▶ DIRECTIVES
1. Translate this sentence from the forum reply on datastore entity groups into Spanish: "With this approach, the request handler can get the service object and the entity object with the same read-op from datastore."
2. Extend the forum reply on datastore entity groups, picking up after its final sentence.

— START DOCUMENT TEXT —

Paul,
in our app we use a combination of both scenarios in most cases. First of all, I typically distinct between a service and an entity. The service object is used to store configurations across many entities and often also for access control. Each entity is linked to a service, where the service is either its parent or just a key property, depending on the frequent use-cases and requirements for the entity, i.e. consistent reads, 25 entity group limitation inside transactions, ancestor queries, not more than 1 write op per second per entity-group.
I don't know your frequent use-cases and requirements. Maybe it makes sense to put all states, counties and cities into one entity group (per country). It would make much sense, if you need consistent queries, want the UPDATE API to accept huge batches of cities of the same county/state/country, and if write ops are rare. I also don't know if restructures of counties or cities may appear in the U.S. (it happens rarely in my country, but it can happen), and how your app would deal with them, since it would effect the key of such city/county/state. I see advantages though, especially if your app needs to read all objects in the path each time.
So, in the service - entity approach, the UPDATE API uses both, the ID of the service object, and the keys of the entities to update:
- UPDATE API: service/{serviceId}/entities/{entityIdOrName}
With this approach, the request handler can get the service object and the entity object with the same read-op from datastore.
This also works fine with smaller batch update requests, where the entities are all in the same service. With all entities in the same entity-group, the batches could be much bigger than 25 entities per request:
- UPDATE API: service/{serviceId}/entities_approval
Request body:
{"entities": [entityUrlSafeKey1, entityUrlSafeKey2, entityUrlSafeKey3]}
Back to your two scenarios: If you think that putting everything into big entity-groups and there will be only one city update per put request and not more than 1 update per country per second, your original entity-group design should be fine. In that case, I think that scenario 1 is preferable.

— END DOCUMENT TEXT —
— START PROVIDED MATERIAL —

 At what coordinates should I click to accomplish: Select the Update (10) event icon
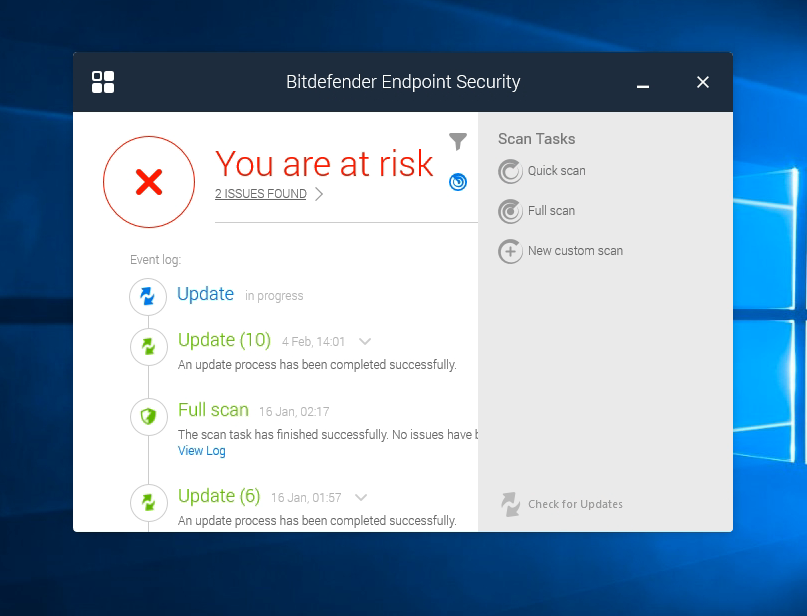pos(148,347)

— END PROVIDED MATERIAL —

▶ ANSWERS TO THE EXERCISE
1. Con este enfoque, el manejador de solicitudes puede obtener el objeto de servicio y el objeto de entidad con la misma operación de lectura del datastore.

2.
My thoughts: Your request handler only needs the city key and can easily decompose it, so it will be able to get the city, but also the county, state and country (if needed) with a single read op from Datastore. The same approach will also help your app when querying cities or in Search API, because it can always decompose the key and read the parent objects in less read-ops. I don't think the repetition of certain parts of the key path would be an issue, even if you would need to add the same keys as indexed key-properties, e.g. query for all cities in a state. However, if you have indexed key-properties for the higher levels, you could reduce some of the overhead (size of datastore entities and traffic). Example for shorter key paths:
Country --> State
Country --> County (with a state key-property)
Country --> City (with a state key-property and a county key-property)
Disadvantage: if your request handler needs to get anything else than the country and the city, it needs to perform two read ops. And I would prefer a slightly bigger data size and traffic, than more read-ops and latency.
On the other hand, I don't see what your scenario 2 would add to the table. If your important use-case is to update a specific city, why should the client care about anything else than the city key? From the perspective of a (3rd party) client developer, it would make the API more complex and client implementation more error prone. I also don't think that the difference in key size is worth the trouble. I'm not even sure that there is any difference between Key("Country", 1, "State", 37, "County", 12, "City", 361) and something that will represent all four values (unless it's getting very cryptic).
My 2 Cents :)